Pendant longtemps, le tutoiement a été absent de la langue radio-canadienne, à l’exception bien évidemment des dramatiques et, parfois, des émissions sportives (l’élégance des hockeyeurs devant les micros est inégalement répartie). Ce choix est parfaitement illustré les fins de semaine quand les Garneau, Richard et Stéphane, le père et le fils, se vouvoient en ondes, alors qu’on peut croire que ce n’est pas le cas le reste du temps. C’est la tradition à la SRC : la distance, la politesse — le vouvoiement.

Depuis quelque temps, ça se gâte. La semaine dernière, pipolisation oblige, Catherine Perrin et Isabelle Boulay n’avaient que le tu à la bouche, de même que Patrick Masbourian et un de ses collaborateurs. Le cas le plus extrême est celui de Dominique Poirier, dont le passage de la chaîne télévisée d’information continue RDI à la radio de la Première chaîne de Radio-Canada s’est accompagné d’une montée en flèche de la deuxième personne du singulier. À l’écouter, on a l’impression que son émission est enregistrée dans sa cuisine.

On s’étonne devant pareille transformation de la langue à la SRC. Sans être le sanctuaire de la correction linguistique que l’on imagine chez certains, c’était malgré tout un lieu où l’on était tenu à un certain nombre de règles, dont le refus de la familiarité. Contrairement au pompiste, à la caissière ou à quelques-uns des étudiants de l’Oreille, on savait, chez les annonceurs de Radio-Canada, qu’on ne tutoie pas tout le monde en tout temps. Cela est-il en train de changer ?

Il est vrai que l’on ne devrait peut-être plus s’étonner de rien d’une société d’État qui nous permet de tout savoir des érections de Paolo Noël.
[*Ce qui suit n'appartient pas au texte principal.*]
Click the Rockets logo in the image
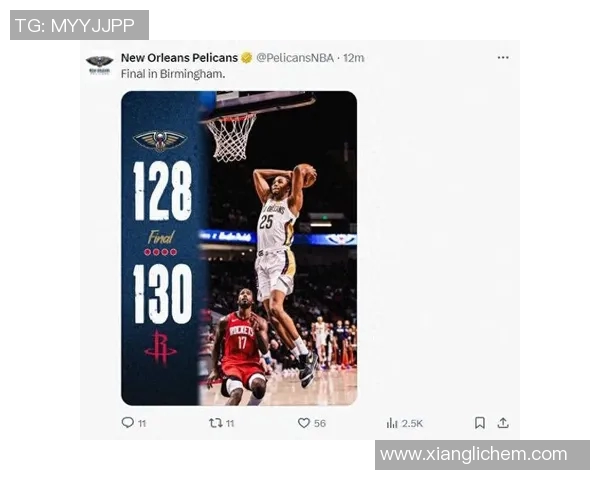The image size is (600, 480). [160, 348]
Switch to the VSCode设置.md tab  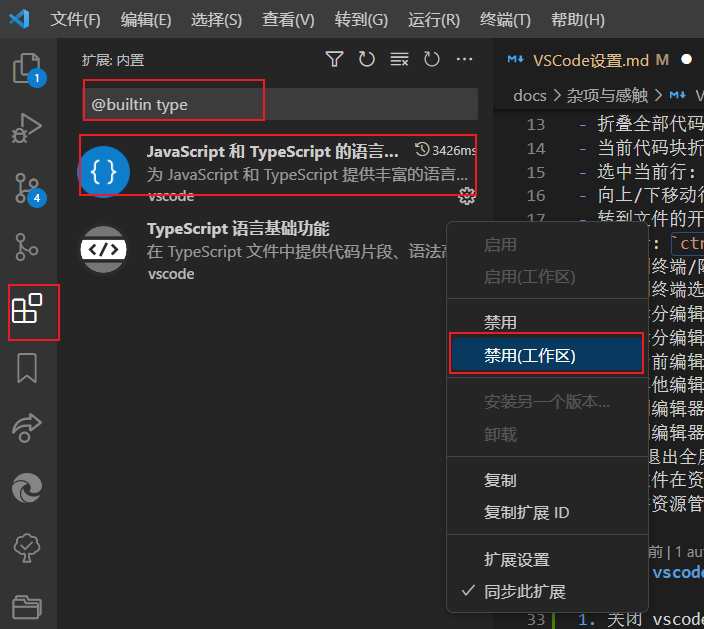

Le temps (maudit) des rétrospectives

La fin d’année entraîne toujours sa foultitude de rétrospectives. Ces jours-ci, il y en a partout, pour 2009 comme pour l’ensemble des années 2000. La langue n’y échappe pas.

L’Oreille tendue a déjà signalé la liste des catchphrases et buzzwords de 2009 du New York Times, de même que les mots de l’année des éditeurs du dictionnaire Merriam-Webster (to admonish) et d’Oxford University Press USA (to unfriend).

Patrick Lagacé, sur son blogue de cyberpresse.ca, a organisé un sondage : corruption serait le mot de l’année 2009 au Québec.

Le Globe and Mail propose ses «mots de la décennie» ici, prononciation à l’appui. Comme on le verra — on l’entendra —, beaucoup de ces mots sont liés à l’air du temps technologique. Attention : site très mal foutu.

The New Yorker cherche — sans succès — une expression pour résumer les années 2000, «this unnameable decade». Le magazine ne doit pas connaître ego.com, la réponse de Céline Harvey à un concours organisé par Marie-France Bazzo en 2004 avec exactement le même objectif.

Le Devoir y va d’une entreprise différente : elle a choisi de consacrer un article par jour aux «Objets de 2009». Le premier, celui du 28 décembre, a le mérite de rappeler que certains de ces objets ont une dimension linguistique plus forte que d’autres : la cravate du criminel à cravate — la variété locale du criminel en col blanc — a pris un nouveau sens à cause des fraudes financières des dernières années; cet accessoire désuet de l’uniforme masculin a dorénavant fort mauvaise presse.

La contribution de l’Oreille à l’entreprise rétro-anthologique pour la décennie écoulée ? Elle tiendrait en un titre d’article : «Le modèle québécois : le Québec se veut un leader au niveau du festival.»